Separately, CoreLogic's own home-price index also recorded the highest annual leap since 2006 in February. That gauge tracks home prices across the country, while S&P's index measures prices in 20 metropolitan areas.
Also, for the first time since 2005, the median sale price for previously owned single-family homes is higher than that for new construction. In other words, the premium Americans typically pay to be the first to live in a new house has been completely erased as homebuyers have rushed to buy any home on the market.
"The conditions underlying what happened way back then, during the bubble of '05 and '06, and what's driving price growth today are just fundamentally, radically different," Frank Nothaft, chief economist for CoreLogic, told Insider.
Where dubious lending and market euphoria powered the mid-2000s surge, today's boom is almost entirely due to a nationwide supply shortage. The monthly supply of homes sits near record lows of about 3 months, leading sellers to demand increasingly large sums for their properties. That compares to more than 12 months of supply in 2009.
Today's market is also backed by a strong underwriting process and isn't engulfed in a subprime mortgage crisis, Nothaft explained. The price growth we are currently experiencing, he continued, "is rooted in economics."
Record low mortgage rates and the heightened focus on space have sent buyer demand through the roof, but a pullback from prospective sellers and a lack of newbuilds have resulted in a national decline in homes for sale.
"When you put all these pieces together, increase in demand and limited supply, it pushes prices up and that's what we're seeing in the marketplace," Nothaft added.
Learning from post-crisis mistakes
Other gauges aren't just at their hottest levels since 2006, but their hottest levels full-stop. The median selling price for existing homes touched a record high of $329,100 in March, according to the National Association of Realtors. And though the supply of previously owned homes has edged higher in recent months, it's still close to February's all-time low of 1.03 million units.
"We've been underbuilding for years," Gay Cororaton, director of housing and commercial research for the National Association of Realtors (NAR), told Insider.

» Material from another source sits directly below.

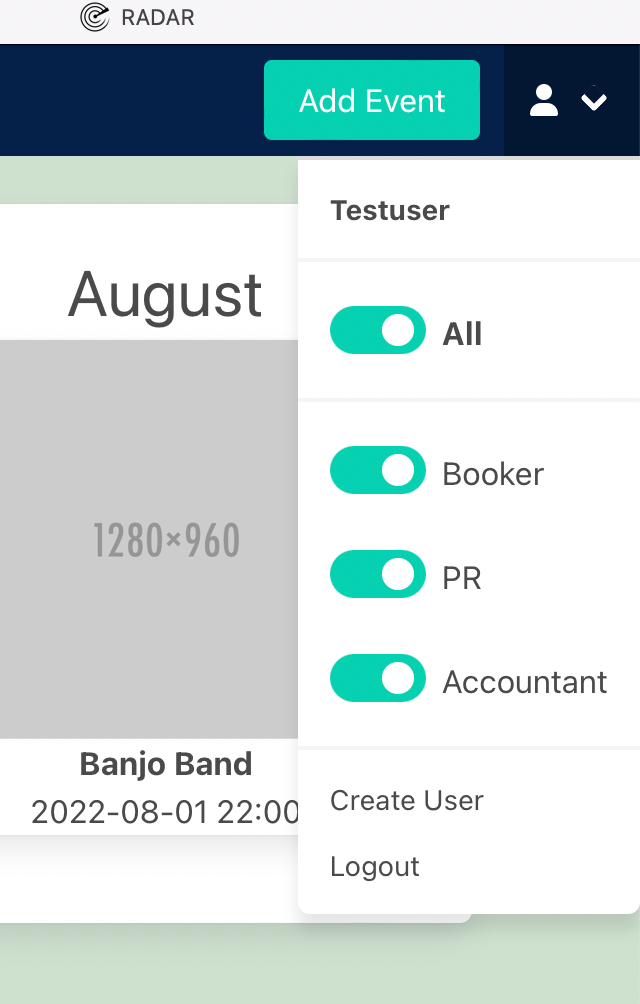Click the Accountant role label

[x=524, y=682]
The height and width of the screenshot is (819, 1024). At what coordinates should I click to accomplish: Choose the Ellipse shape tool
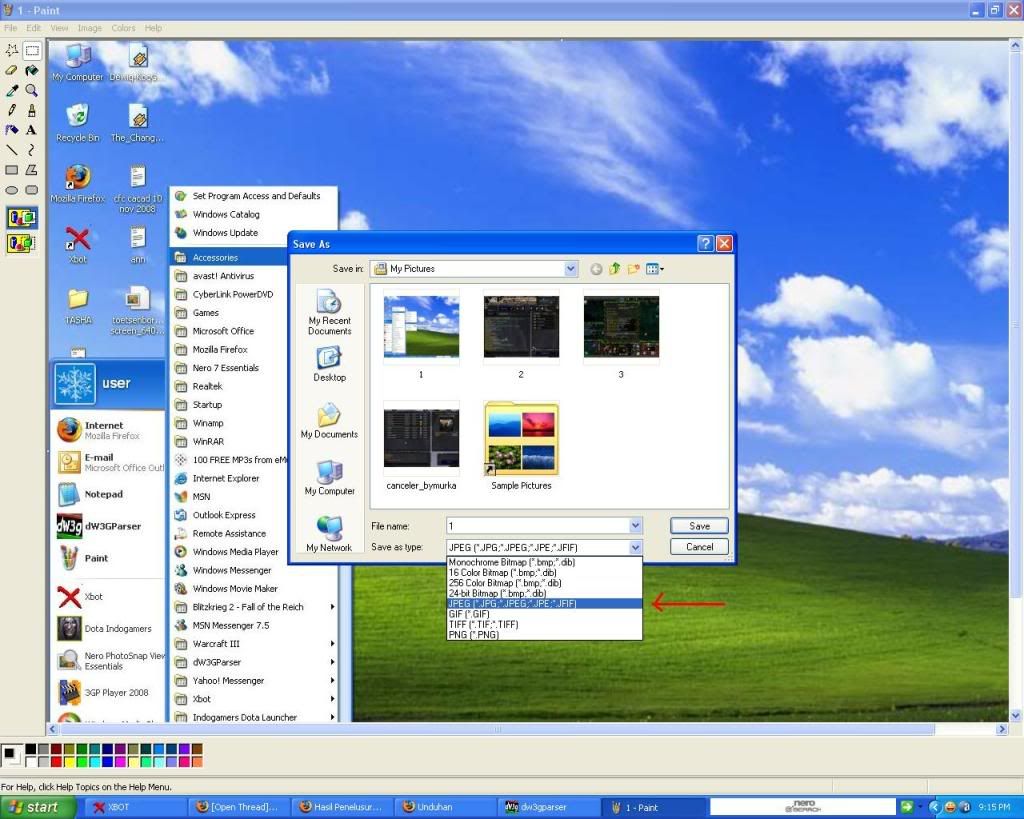(11, 190)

The shortage can be traced back to that 2008 housing crash and its long-term fallout. The buying frenzy seen throughout the 2000s had fueled a boom in new construction as builders rushed to meet unprecedented demand. But once the bubble burst, contractors pulled back on building in an effort to prop up demand. Construction rebounded slowly through the last decade, leaving the market with diminished inventories once the pandemic-era boom began.
Daryl Fairweather, chief economist at Redfin, told Insider that the last decade saw a massive drop-off in homebuilding. Fewer homes were built by a factor of 20 going all the way back to the 1960s, she said.

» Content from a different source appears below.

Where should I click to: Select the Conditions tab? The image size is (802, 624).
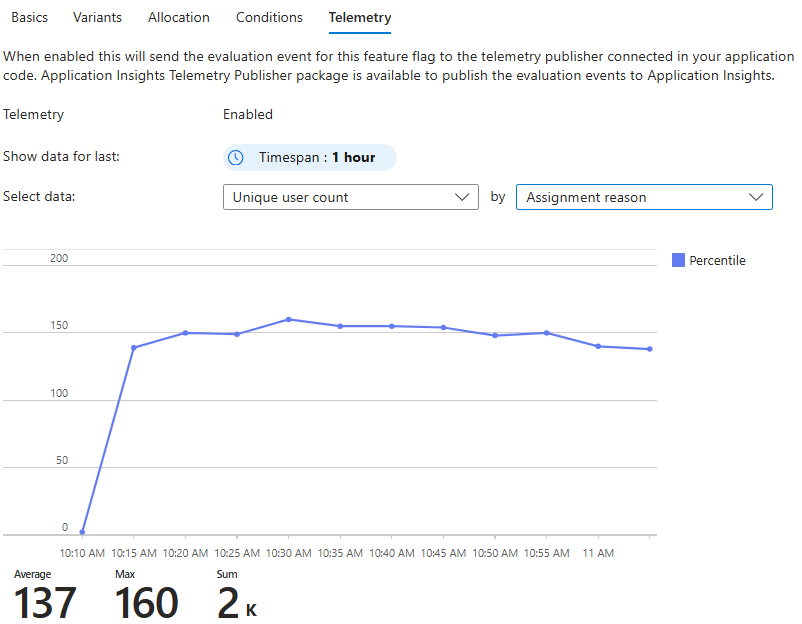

But the latest data suggests contractors are finally heeding the market's call. Home starts leaped nearly 20% last month to the highest level since, you guessed it, 2006. The reading also marks the largest month-over-month increase since 1990, underscoring the urgency faced by homebuilders.

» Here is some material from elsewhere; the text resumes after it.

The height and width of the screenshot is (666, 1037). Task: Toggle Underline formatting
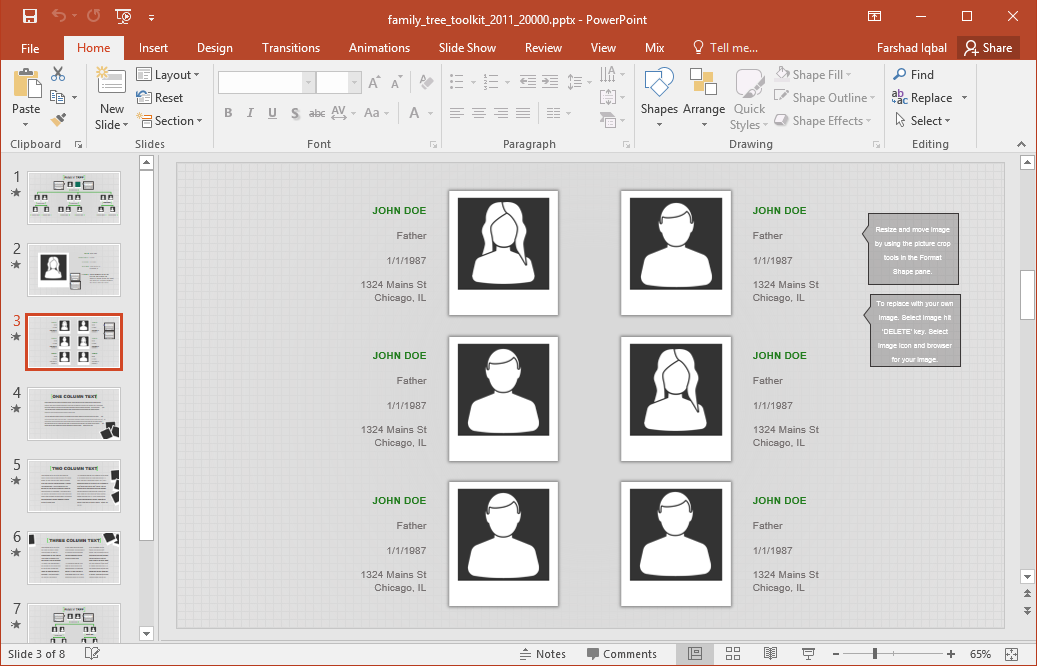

Americans also seem prepared to keep the market boom alive for at least a while longer. The share of consumers planning to buy a home in the next six months rose to 8.9% in April from 8.1%, according to The Conference Board's Consumer Confidence Index. That's the highest proportion since 1987.
With millennials reaching peak homebuying age, supply bouncing back, and mortgage rates expected to move up slightly, economists don't expect the housing rally to pop, but instead settle into more sustainable growth.
"I think we will return more to the trend that we were seeing pre-pandemic," Nothaft said, which showed steady national price growth in the single digits. In February 2020, home prices increased by 4.1% year-over-year.
For millennials, who are entering or at peak homebuying age, that would represent a return to a pre-pandemic dynamic of record low mortgage rates but a housing market that still felt out of reach. It may not be a bubble, but it isn't exactly attainable, either.